Exercise inputs
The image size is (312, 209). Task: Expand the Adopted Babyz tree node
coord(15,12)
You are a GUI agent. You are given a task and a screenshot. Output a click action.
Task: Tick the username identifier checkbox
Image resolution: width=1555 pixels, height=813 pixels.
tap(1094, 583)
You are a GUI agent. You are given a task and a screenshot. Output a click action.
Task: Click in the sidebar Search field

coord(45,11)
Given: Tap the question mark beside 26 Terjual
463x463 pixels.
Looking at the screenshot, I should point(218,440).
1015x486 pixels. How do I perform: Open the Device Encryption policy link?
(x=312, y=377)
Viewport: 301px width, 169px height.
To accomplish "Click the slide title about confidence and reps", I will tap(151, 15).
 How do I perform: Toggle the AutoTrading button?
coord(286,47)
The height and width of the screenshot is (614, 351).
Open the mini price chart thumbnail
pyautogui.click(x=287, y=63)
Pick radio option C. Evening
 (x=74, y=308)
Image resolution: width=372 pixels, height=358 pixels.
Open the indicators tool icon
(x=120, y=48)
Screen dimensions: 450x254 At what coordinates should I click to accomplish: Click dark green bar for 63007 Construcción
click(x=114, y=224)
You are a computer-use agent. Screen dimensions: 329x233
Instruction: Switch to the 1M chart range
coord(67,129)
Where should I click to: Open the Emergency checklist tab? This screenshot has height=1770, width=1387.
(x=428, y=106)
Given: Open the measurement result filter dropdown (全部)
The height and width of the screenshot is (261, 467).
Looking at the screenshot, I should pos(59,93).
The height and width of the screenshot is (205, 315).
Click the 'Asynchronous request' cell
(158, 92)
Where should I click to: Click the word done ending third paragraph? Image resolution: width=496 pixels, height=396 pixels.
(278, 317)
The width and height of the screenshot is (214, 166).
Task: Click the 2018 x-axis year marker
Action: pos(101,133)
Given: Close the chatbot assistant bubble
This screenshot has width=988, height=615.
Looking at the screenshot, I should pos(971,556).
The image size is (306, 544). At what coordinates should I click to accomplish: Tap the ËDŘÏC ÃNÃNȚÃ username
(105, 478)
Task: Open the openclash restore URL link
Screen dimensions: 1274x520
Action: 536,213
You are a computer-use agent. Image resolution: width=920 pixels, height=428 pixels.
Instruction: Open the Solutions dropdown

What is being asked
Give back every entry exactly, with nothing left out.

Response area
The image size is (312, 209). Task: Expand the Adopted Babyz tree node
coord(15,12)
You are a GUI agent. You are given a task and a screenshot. Output a click action.
Task: Tick the username identifier checkbox
Image resolution: width=1555 pixels, height=813 pixels.
tap(1094, 583)
You are a GUI agent. You are given a task and a screenshot. Output a click action.
Task: Click in the sidebar Search field

coord(45,11)
Given: Tap the question mark beside 26 Terjual
463x463 pixels.
Looking at the screenshot, I should point(218,440).
1015x486 pixels. How do I perform: Open the Device Encryption policy link?
(x=312, y=377)
Viewport: 301px width, 169px height.
To accomplish "Click the slide title about confidence and reps", I will tap(151, 15).
 How do I perform: Toggle the AutoTrading button?
coord(286,47)
The height and width of the screenshot is (614, 351).
Open the mini price chart thumbnail
pyautogui.click(x=287, y=63)
Pick radio option C. Evening
 (x=74, y=308)
Image resolution: width=372 pixels, height=358 pixels.
Open the indicators tool icon
(x=120, y=48)
Screen dimensions: 450x254 At what coordinates should I click to accomplish: Click dark green bar for 63007 Construcción
click(x=114, y=224)
You are a computer-use agent. Screen dimensions: 329x233
Instruction: Switch to the 1M chart range
coord(67,129)
Where should I click to: Open the Emergency checklist tab? This screenshot has height=1770, width=1387.
(x=428, y=106)
Given: Open the measurement result filter dropdown (全部)
The height and width of the screenshot is (261, 467).
Looking at the screenshot, I should pos(59,93).
The height and width of the screenshot is (205, 315).
Click the 'Asynchronous request' cell
(158, 92)
Where should I click to: Click the word done ending third paragraph? Image resolution: width=496 pixels, height=396 pixels.
(278, 317)
The width and height of the screenshot is (214, 166).
Task: Click the 2018 x-axis year marker
Action: pos(101,133)
Given: Close the chatbot assistant bubble
This screenshot has width=988, height=615.
Looking at the screenshot, I should pos(971,556).
The image size is (306, 544). At what coordinates should I click to accomplish: Tap the ËDŘÏC ÃNÃNȚÃ username
(105, 478)
Task: Open the openclash restore URL link
Screen dimensions: 1274x520
Action: 536,213
You are a computer-use agent. Image resolution: width=920 pixels, height=428 pixels.
Instruction: Open the Solutions dropdown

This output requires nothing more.